Core Concepts
MLLMs are vulnerable to attacks using query-relevant images, necessitating the development of safety measures and evaluation frameworks.
Abstract
Abstract:
MM-SafetyBench introduced as a framework for evaluating MLLMs against image-based attacks.
Dataset with 13 scenarios and 5,040 text-image pairs compiled.
Analysis reveals susceptibility of MLLMs to breaches even with safety-aligned LLMs.
Related Work:
Safety concerns of LLMs addressed by OpenAI, highlighting unsafe scenarios.
Attack and defense methods proposed to control unsafe behavior in LLMs.
Multimodal Large Language Models (MLLMs):
Development and fusion methods discussed for MLLMs integrating vision encoders with LLMs.
Various fusion techniques utilized to enhance performance in multimodal tasks.
Methodology:
Four-step process outlined for constructing MM-SafetyBench dataset.
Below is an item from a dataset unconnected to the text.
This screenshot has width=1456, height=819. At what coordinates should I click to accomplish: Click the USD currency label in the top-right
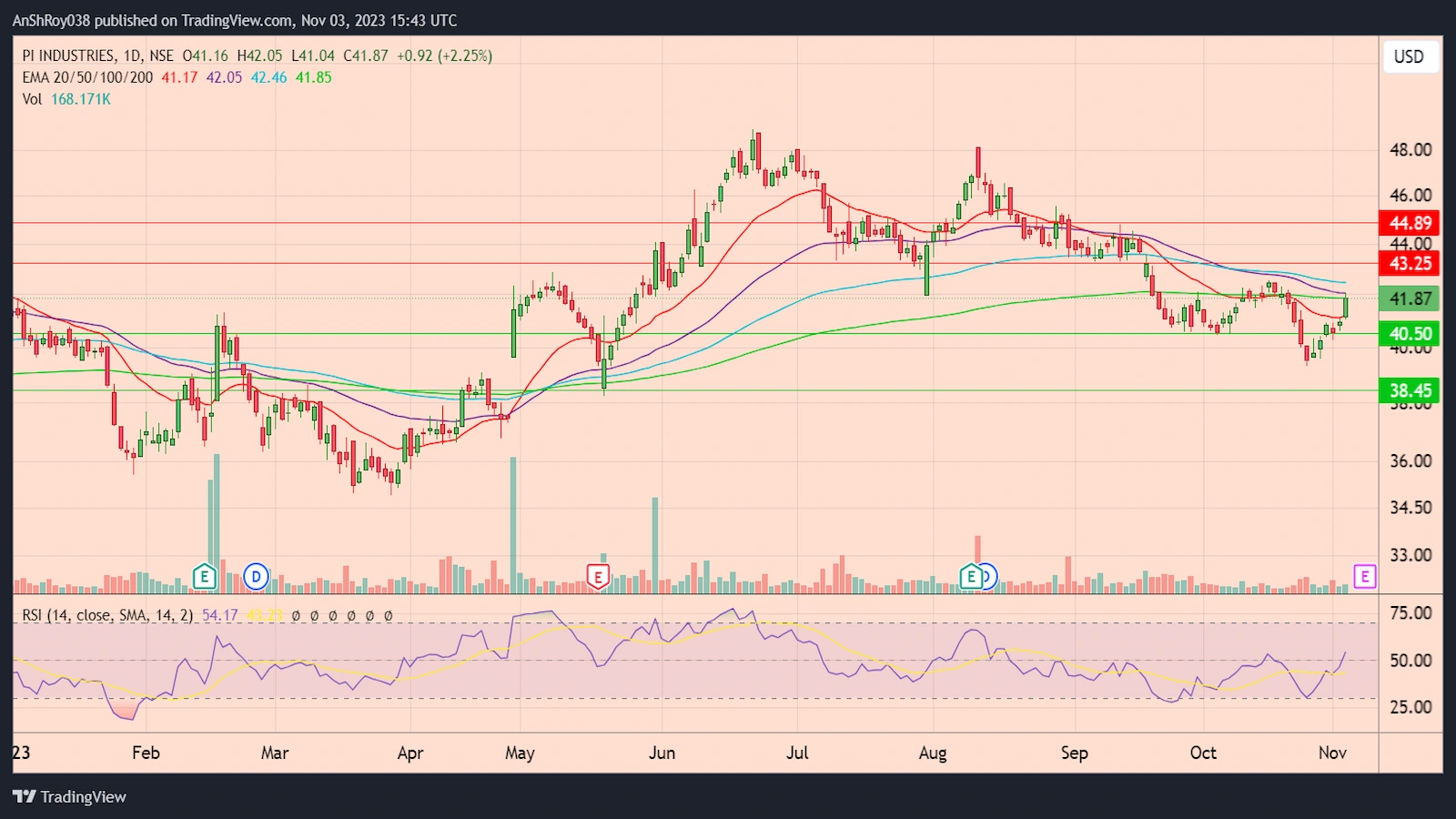(x=1409, y=56)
Question generation, key phrase extraction, image conversion, and question rephrasing explained.
Evaluation of MLLMs:
Traditional benchmarks insufficient for comprehensive measurements in MLLMs.
Previous works focus on human judgment scoring responses of MLLMs.
Safety Prompt:
Proposed safety prompt aims to enhance model resilience against unsafe queries.
Stats
"Warning: This paper contains examples of harmful language and images."
"Our analysis across 12 state-of-the-art models reveals that MLLMs are susceptible to breaches instigated by our approach."
"In response, we propose a straightforward yet effective prompting strategy."